In-water temperature loggers recorded a maximum of 34.06° C (93.3° F) on the seafloor at Newfound Harbor on July 10, the paper states. And in the week before reaching that maximum, water temps skyrocketed, more than quadrupling the average daily increase seen in the preceding days.
Even after bleached corals regained their color, Neely’s team noted unusual lesions of an unknown origin on mountainous star coral colonies, in some cases causing significant tissue loss over a few months before the lesions disappeared.
Forward to the future
Though the NSU team’s data helps paint a more complete picture, with a slightly brighter tone, of the fallout from 2023’s heat wave, the event could be a glimpse behind the curtain for almost-certain future events.

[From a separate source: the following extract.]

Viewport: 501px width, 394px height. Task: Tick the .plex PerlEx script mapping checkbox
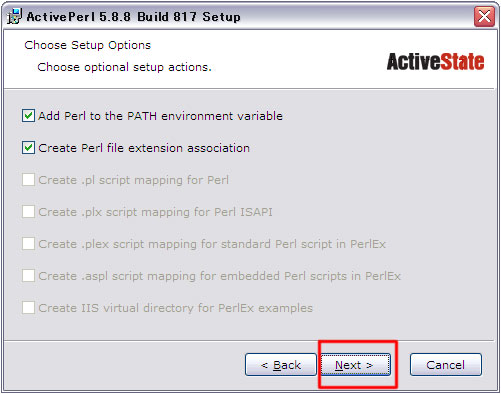tap(28, 244)
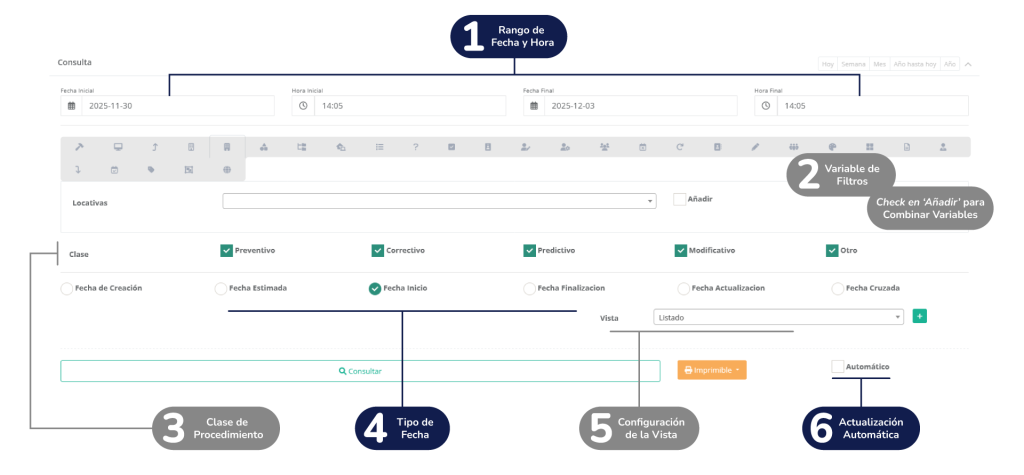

“I saw something that said, ‘This might be the hottest summer of your life, but it may be the coolest summer for the rest of your life,’” she said. “I think the reflection done by the restoration community after the 2023 event was really valuable, and some of them are completely rethinking what corals they use in their restorations. But we’re kind of getting a sneak peek into what species might do well 10 years or 100 years from now, and I hope that this can help inform those discussions.”
Beyond “a happy story, in showing that not everything died,” Neely said the monitoring served as a reminder that “there are a lot of corals out there that have been around for a really long time, and survived hundreds of years of problems.”
“We have to keep them alive, because it’s way easier to keep a coral alive than it is to replace it with new ones,” she concluded. “We still need to be thinking about these wild corals, what they’re susceptible to, what they’re resilient to, and how we can help keep them.”